Supplied information:
#####

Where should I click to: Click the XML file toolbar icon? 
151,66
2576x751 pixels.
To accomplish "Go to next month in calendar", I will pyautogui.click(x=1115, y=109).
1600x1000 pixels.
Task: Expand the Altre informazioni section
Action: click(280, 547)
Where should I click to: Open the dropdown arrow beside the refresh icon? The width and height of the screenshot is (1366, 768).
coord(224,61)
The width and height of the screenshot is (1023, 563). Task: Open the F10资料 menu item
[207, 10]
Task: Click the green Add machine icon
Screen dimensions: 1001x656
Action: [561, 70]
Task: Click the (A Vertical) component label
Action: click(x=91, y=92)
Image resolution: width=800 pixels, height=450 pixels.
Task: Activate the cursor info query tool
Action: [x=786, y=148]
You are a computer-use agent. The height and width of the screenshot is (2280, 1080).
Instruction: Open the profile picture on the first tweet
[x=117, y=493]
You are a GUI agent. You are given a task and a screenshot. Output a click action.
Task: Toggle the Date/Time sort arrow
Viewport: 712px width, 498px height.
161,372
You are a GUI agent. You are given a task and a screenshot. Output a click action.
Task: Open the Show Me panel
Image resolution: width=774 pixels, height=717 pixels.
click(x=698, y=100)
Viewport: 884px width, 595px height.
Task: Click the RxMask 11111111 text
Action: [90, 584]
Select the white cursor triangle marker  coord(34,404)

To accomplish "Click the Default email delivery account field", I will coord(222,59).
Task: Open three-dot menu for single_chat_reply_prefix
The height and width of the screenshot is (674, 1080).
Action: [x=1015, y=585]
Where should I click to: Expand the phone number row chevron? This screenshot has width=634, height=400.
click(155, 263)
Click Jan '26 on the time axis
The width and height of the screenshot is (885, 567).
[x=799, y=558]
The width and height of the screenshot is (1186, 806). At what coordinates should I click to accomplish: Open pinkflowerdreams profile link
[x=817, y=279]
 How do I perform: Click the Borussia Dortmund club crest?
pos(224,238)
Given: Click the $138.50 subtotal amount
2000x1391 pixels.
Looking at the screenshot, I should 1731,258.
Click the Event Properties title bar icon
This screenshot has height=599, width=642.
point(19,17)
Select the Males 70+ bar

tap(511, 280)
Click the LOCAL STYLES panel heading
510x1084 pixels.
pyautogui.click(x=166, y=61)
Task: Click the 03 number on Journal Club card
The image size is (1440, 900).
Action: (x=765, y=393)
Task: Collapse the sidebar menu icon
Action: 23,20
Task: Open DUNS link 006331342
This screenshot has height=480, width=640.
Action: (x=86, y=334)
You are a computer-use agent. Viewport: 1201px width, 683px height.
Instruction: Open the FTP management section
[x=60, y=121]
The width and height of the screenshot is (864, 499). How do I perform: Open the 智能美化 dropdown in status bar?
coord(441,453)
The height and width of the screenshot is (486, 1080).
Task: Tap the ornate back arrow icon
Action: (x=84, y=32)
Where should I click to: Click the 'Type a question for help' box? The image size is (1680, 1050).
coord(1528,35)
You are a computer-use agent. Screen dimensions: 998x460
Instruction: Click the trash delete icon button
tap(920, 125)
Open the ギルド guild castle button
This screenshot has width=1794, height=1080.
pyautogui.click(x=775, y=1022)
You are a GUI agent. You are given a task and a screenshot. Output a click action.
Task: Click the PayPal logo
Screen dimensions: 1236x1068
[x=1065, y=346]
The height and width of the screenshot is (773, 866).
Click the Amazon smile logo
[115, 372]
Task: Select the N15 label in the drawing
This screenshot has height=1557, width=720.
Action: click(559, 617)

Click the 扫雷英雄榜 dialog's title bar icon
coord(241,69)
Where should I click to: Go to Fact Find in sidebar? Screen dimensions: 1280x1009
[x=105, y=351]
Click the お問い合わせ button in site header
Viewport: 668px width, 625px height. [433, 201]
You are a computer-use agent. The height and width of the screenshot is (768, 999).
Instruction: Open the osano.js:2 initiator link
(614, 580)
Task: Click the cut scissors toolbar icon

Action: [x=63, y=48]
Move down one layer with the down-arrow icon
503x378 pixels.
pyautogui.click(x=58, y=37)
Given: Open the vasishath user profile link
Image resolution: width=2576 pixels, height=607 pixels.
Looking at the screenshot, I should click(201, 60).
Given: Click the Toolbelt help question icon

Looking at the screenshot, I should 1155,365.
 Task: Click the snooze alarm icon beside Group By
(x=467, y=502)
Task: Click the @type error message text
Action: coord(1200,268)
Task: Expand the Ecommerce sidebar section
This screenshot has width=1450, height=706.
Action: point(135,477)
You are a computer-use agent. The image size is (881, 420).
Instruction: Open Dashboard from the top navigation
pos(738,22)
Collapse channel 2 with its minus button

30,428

#####

Work to be completed: Find every line of the data that holds the string "agent", then say how many there are and nothing else.

Task solution: 8